Oct. 24 (UPI) -- A South Korean government decision to deploy an exo-atmospheric missile defense interceptor is controversial among South Korean advocates for greater engagement.
Cheong Wook-sik, the director of Peace Network in the South, wrote in an article published Wednesday with Hankyoreh 21 the deployment of Standard Missile-3 interceptors would enhance U.S. missile defense but also create considerable tensions between South Korea and China.
"A fundamental problem will arise in China-South Korea relations, a 'THAAD-style disturbance' is likely to occur again," Cheong said, adding SM-3 deployment will also harm trust-building between North and South Korea.
THAAD is the U.S. missile defense battery deployed in central South Korea in 2016. The deployment triggered a rift between Seoul and Beijing, and has had a lasting impact on Chinese tourism to Korea, according to reports.

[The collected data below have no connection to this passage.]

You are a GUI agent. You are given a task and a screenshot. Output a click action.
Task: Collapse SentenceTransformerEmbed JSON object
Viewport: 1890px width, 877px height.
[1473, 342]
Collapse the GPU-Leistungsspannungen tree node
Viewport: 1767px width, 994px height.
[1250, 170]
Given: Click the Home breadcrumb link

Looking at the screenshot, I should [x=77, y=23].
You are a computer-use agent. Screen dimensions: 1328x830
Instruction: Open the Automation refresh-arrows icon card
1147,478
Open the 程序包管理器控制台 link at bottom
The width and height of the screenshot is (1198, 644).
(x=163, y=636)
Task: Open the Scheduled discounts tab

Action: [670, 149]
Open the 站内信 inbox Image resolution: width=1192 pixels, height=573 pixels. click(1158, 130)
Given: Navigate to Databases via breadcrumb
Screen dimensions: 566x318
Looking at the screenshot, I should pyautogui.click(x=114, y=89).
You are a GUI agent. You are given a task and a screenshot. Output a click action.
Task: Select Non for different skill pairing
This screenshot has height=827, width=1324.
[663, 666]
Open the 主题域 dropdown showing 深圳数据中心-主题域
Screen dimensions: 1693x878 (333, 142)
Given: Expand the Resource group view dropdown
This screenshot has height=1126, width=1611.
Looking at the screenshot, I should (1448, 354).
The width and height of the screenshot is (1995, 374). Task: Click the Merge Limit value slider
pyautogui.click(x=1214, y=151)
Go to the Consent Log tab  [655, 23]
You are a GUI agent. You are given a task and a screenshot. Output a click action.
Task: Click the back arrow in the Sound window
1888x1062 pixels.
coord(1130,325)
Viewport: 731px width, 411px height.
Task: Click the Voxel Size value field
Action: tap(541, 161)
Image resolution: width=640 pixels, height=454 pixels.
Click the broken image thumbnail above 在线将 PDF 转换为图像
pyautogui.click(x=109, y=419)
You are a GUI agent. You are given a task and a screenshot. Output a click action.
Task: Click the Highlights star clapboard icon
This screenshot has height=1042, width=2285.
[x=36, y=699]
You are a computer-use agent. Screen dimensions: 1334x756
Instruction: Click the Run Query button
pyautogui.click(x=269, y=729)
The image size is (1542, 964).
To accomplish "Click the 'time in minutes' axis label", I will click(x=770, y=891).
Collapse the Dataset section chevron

Cheong's article is a response to an Oct. 12 audit at South Korea's parliament.
Cheong said in his article that Major Gen. Kim Sun-ho, head of South Korea's joint chiefs of staff's force buildup planning bureau, confirmed a government decision in September 2017 to deploy SM-3 interceptors. South Korea is considering the deployment of the Block I category of the interceptors, Cheong said. Block I interceptors have an intercept altitude of 90 to 310 miles.
Cheong said the SM-3 missile interceptor deployment would "expand the U.S. missile defense line" on the Korean Peninsula and would work in conjunction with the AN/TPY-2 radar that is stationed with the THAAD battery in Seongju. The move would create controversy, he added.
North and South Korea continue to meet in Panmunjom for high-level military talks.
Seoul's defense ministry said Wednesday the two sides will meet for the 10th inter-Korea high-level military talks at the truce village to discuss the implementation of the "Sept. 19 military agreement," Korea Economic Daily reported.